Start of DATA FOR PROCESSING

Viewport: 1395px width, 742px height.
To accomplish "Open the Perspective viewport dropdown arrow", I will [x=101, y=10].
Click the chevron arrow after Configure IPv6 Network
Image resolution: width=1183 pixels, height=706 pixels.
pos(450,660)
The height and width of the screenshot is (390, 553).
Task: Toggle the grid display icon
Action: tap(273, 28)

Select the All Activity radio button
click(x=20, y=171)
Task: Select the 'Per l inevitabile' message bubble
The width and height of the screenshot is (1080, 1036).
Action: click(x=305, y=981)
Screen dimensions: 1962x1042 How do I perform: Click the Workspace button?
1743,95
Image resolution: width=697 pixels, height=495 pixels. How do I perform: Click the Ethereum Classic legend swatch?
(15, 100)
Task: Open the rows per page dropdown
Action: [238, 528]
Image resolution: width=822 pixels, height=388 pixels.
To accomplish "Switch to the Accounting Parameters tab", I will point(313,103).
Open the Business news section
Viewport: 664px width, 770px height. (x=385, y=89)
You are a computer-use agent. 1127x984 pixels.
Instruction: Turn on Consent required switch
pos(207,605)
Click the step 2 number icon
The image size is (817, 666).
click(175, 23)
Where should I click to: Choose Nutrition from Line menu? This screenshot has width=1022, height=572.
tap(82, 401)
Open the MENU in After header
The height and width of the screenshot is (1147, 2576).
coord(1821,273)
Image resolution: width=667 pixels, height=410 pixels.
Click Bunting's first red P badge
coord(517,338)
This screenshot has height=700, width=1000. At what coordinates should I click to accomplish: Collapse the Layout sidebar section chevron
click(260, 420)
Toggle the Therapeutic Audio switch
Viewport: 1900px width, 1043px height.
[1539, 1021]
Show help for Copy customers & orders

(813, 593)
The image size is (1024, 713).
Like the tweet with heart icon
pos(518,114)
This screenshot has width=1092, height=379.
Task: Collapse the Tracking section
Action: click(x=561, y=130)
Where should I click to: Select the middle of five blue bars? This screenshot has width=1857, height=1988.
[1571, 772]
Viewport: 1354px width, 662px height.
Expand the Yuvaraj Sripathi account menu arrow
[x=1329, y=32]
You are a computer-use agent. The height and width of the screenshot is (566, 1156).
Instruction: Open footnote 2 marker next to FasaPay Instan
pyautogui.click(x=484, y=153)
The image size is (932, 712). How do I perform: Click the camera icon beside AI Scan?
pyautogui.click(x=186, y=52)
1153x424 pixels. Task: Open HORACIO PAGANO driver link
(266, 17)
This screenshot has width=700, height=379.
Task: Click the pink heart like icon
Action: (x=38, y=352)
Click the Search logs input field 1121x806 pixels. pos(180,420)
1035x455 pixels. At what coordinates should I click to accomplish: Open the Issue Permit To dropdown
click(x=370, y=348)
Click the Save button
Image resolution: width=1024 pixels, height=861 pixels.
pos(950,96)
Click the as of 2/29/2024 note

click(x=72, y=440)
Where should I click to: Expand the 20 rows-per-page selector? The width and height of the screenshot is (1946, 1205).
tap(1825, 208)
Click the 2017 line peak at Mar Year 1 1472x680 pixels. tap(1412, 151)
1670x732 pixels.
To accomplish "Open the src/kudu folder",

End of DATA FOR PROCESSING

TASK TO CARRY OUT:
What you write must be identical to the material above.

ANSWER TO THIS EXERCISE:
Viewport: 1395px width, 742px height.
To accomplish "Open the Perspective viewport dropdown arrow", I will [x=101, y=10].
Click the chevron arrow after Configure IPv6 Network
Image resolution: width=1183 pixels, height=706 pixels.
pos(450,660)
The height and width of the screenshot is (390, 553).
Task: Toggle the grid display icon
Action: tap(273, 28)

Select the All Activity radio button
click(x=20, y=171)
Task: Select the 'Per l inevitabile' message bubble
The width and height of the screenshot is (1080, 1036).
Action: click(x=305, y=981)
Screen dimensions: 1962x1042 How do I perform: Click the Workspace button?
1743,95
Image resolution: width=697 pixels, height=495 pixels. How do I perform: Click the Ethereum Classic legend swatch?
(15, 100)
Task: Open the rows per page dropdown
Action: [238, 528]
Image resolution: width=822 pixels, height=388 pixels.
To accomplish "Switch to the Accounting Parameters tab", I will point(313,103).
Open the Business news section
Viewport: 664px width, 770px height. (x=385, y=89)
You are a computer-use agent. 1127x984 pixels.
Instruction: Turn on Consent required switch
pos(207,605)
Click the step 2 number icon
The image size is (817, 666).
click(175, 23)
Where should I click to: Choose Nutrition from Line menu? This screenshot has width=1022, height=572.
tap(82, 401)
Open the MENU in After header
The height and width of the screenshot is (1147, 2576).
coord(1821,273)
Image resolution: width=667 pixels, height=410 pixels.
Click Bunting's first red P badge
coord(517,338)
This screenshot has height=700, width=1000. At what coordinates should I click to accomplish: Collapse the Layout sidebar section chevron
click(260, 420)
Toggle the Therapeutic Audio switch
Viewport: 1900px width, 1043px height.
[1539, 1021]
Show help for Copy customers & orders

(813, 593)
The image size is (1024, 713).
Like the tweet with heart icon
pos(518,114)
This screenshot has width=1092, height=379.
Task: Collapse the Tracking section
Action: click(x=561, y=130)
Where should I click to: Select the middle of five blue bars? This screenshot has width=1857, height=1988.
[1571, 772]
Viewport: 1354px width, 662px height.
Expand the Yuvaraj Sripathi account menu arrow
[x=1329, y=32]
You are a computer-use agent. The height and width of the screenshot is (566, 1156).
Instruction: Open footnote 2 marker next to FasaPay Instan
pyautogui.click(x=484, y=153)
The image size is (932, 712). How do I perform: Click the camera icon beside AI Scan?
pyautogui.click(x=186, y=52)
1153x424 pixels. Task: Open HORACIO PAGANO driver link
(266, 17)
This screenshot has width=700, height=379.
Task: Click the pink heart like icon
Action: (x=38, y=352)
Click the Search logs input field 1121x806 pixels. pos(180,420)
1035x455 pixels. At what coordinates should I click to accomplish: Open the Issue Permit To dropdown
click(x=370, y=348)
Click the Save button
Image resolution: width=1024 pixels, height=861 pixels.
pos(950,96)
Click the as of 2/29/2024 note

click(x=72, y=440)
Where should I click to: Expand the 20 rows-per-page selector? The width and height of the screenshot is (1946, 1205).
tap(1825, 208)
Click the 2017 line peak at Mar Year 1 1472x680 pixels. tap(1412, 151)
1670x732 pixels.
To accomplish "Open the src/kudu folder",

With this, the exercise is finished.